Preferably, time t2 is obtained by evaluating the first or second derivative of the current curve. In particular, time ts is recognized at the time at which the first derivative with respect to time of the current curve has a local minimum.

Claims

1-12. (canceled)

13. A method for controlling at least one switchable valve, the method comprising:

producing, during controlling of the valve, a brake impulse that slows down a valve movement of the valve, at least one of a position of the brake impulse, and a length of the brake impulse, being specified as a function of a flight behavior of the valve; and

checking whether a characteristic feature occurs that characterizes the flight behavior, and, upon occurrence of the characteristic feature, the position and/or the length of the brake impulse is adapted based on the position of the characteristic feature.

14. The method as recited in claim 13, wherein at least one of a corrected position of the brake impulse, and a corrected length of the brake impulse, is ascertained based on the characteristic feature.

15. The method as recited in claim 13, wherein the at least one of the position of the brake impulse, and the length of the brake impulse, are specified as a function of further characteristic quantities, the further characteristic quantities including at least one of a temperature, a pressure, and a voltage.

16. The method as recited in claim 13, wherein the characteristic feature indicates a switching time.

17. The method as recited in claim 16, wherein the characteristic feature is a bend in a voltage curve or in a current curve, recognized on the basis of a first derivative of the voltage curve or of the current curve.

18. The method as recited in claim 16, wherein the switching time is recognized based on a second derivative of a voltage curve.

19. The method as recited in claim 13, wherein the characteristic feature is a beginning of a flight phase of a valve needle.

20. The method as recited in claim 19, wherein the beginning of the flight phase is recognized from a first derivative of a current curve.

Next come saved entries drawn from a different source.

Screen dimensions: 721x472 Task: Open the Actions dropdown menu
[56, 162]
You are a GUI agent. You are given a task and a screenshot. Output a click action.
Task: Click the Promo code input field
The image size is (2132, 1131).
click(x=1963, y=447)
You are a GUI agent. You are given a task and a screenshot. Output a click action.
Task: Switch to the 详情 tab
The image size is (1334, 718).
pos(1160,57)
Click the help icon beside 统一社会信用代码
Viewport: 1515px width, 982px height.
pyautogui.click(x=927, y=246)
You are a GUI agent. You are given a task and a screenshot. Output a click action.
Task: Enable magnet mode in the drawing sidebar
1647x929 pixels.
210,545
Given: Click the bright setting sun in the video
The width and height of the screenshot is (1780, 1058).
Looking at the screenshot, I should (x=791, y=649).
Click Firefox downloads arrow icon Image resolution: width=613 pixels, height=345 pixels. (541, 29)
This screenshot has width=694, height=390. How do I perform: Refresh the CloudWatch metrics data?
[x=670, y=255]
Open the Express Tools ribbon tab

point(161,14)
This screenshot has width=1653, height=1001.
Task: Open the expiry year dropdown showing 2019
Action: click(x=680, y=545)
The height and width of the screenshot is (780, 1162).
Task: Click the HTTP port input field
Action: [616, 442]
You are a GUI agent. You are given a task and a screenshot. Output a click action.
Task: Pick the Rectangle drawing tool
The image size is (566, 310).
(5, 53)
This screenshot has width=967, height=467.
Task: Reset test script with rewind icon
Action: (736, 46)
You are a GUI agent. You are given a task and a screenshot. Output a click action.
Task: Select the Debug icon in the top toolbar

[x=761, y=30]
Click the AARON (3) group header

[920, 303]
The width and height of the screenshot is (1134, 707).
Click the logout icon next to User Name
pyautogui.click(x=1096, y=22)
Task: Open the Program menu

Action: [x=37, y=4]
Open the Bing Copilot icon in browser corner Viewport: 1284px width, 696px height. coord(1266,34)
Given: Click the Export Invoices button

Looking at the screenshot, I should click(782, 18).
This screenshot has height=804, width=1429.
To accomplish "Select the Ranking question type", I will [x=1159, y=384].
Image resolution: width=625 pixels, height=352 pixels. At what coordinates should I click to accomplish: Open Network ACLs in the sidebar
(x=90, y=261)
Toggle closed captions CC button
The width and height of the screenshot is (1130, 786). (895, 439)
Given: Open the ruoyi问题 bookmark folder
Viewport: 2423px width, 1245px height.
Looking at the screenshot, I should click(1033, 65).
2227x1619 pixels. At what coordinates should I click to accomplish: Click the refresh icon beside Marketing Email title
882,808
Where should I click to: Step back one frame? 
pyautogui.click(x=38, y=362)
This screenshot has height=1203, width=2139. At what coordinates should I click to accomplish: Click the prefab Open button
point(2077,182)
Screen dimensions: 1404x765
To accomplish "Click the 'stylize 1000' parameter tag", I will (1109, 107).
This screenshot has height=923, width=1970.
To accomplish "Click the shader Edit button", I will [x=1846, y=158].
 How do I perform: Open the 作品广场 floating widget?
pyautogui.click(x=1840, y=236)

21. A machine-readable storage medium on which is stored a computer program for controlling at least one switchable valve, the computer program, when executed by a controller, causing the controller to perform:

22. A control device designed to control at least one switchable valve, the control device designed to:

produce, during controlling of the valve, a brake impulse that slows down a valve movement of the valve, at least one of a position of the brake impulse, and a length of the brake impulse, being specified as a function of a flight behavior of the valve; and

check whether a characteristic feature occurs that characterizes the flight behavior, and, upon occurrence of the characteristic feature, the position and/or the length of the brake impulse is adapted based on the position of the characteristic feature.